## Required action:
The lines from the one containing "Select the max. 10 humidity value" through the final line of the data below must be written out exactly, both included, and nothing more.

## Data for this task:
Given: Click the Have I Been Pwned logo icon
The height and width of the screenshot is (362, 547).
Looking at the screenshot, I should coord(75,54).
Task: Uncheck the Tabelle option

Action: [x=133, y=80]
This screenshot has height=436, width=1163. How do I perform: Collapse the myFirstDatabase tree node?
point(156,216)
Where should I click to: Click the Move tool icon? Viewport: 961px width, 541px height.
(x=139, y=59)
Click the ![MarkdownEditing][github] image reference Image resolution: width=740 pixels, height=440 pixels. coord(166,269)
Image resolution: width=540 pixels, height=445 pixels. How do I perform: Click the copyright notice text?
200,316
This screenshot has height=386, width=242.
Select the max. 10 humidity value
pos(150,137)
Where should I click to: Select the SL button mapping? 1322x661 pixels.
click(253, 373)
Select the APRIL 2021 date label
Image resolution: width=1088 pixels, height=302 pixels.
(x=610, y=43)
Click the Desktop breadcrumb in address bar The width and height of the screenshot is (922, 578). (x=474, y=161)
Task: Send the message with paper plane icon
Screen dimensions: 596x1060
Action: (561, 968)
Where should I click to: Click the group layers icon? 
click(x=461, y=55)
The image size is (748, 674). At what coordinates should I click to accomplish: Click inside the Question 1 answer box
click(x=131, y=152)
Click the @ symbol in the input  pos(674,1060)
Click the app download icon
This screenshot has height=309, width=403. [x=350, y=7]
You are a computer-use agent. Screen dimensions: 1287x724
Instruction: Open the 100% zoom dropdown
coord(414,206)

## Completed exercise:
Select the max. 10 humidity value
pos(150,137)
Where should I click to: Select the SL button mapping? 1322x661 pixels.
click(253, 373)
Select the APRIL 2021 date label
Image resolution: width=1088 pixels, height=302 pixels.
(x=610, y=43)
Click the Desktop breadcrumb in address bar The width and height of the screenshot is (922, 578). (x=474, y=161)
Task: Send the message with paper plane icon
Screen dimensions: 596x1060
Action: (561, 968)
Where should I click to: Click the group layers icon? 
click(x=461, y=55)
The image size is (748, 674). At what coordinates should I click to accomplish: Click inside the Question 1 answer box
click(x=131, y=152)
Click the @ symbol in the input  pos(674,1060)
Click the app download icon
This screenshot has height=309, width=403. [x=350, y=7]
You are a computer-use agent. Screen dimensions: 1287x724
Instruction: Open the 100% zoom dropdown
coord(414,206)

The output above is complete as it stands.